Telles sont nos premières conclusions, à la fois alarmistes et réalistes. Elles doivent contribuer à la prise de conscience des risques et de leur caractère multiforme. En déroulant modestement le fil d'Ariane, nous mettons en évidence le sous-investissement de nos administrions publiques en matière de cybersécurité et nous lançons, comme Guillaume Poupard récemment, un cri d'alarme sur les conséquences que pourraient avoir des attaques massives contre nos administrations. Un redressement est nécessaire. Ce dossier doit être porté au plus haut niveau de l'État. Le Premier ministre a lancé plusieurs missions à cet égard, que nous allons suivre avec attention.

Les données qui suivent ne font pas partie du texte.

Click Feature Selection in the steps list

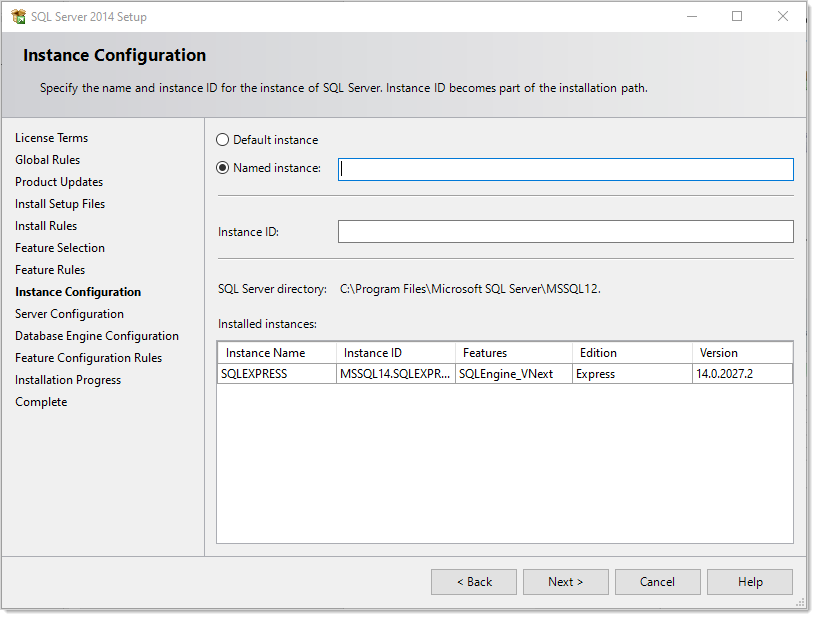60,248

En attendant, nous souhaitons poursuivre cette mission, en y associant naturellement les rapporteurs du programme 105, afin de compléter la documentation du dossier Ariane et de vérifier les efforts entrepris pour la sécurité de l'ensemble des systèmes d'information du ministère des affaires étrangères. Nous solliciterons des entretiens aux niveaux appropriés du ministère des affaires étrangères et du SGDSN pour partager ce retour d'expérience, inciter les services de l'État à progresser et à mieux se prémunir contre les attaques et leurs conséquences.
M. Cédric Perrin, président. - Pour information, je viens de vous envoyer le communiqué du ministère des affaires étrangères que vous n'aviez pas reçu.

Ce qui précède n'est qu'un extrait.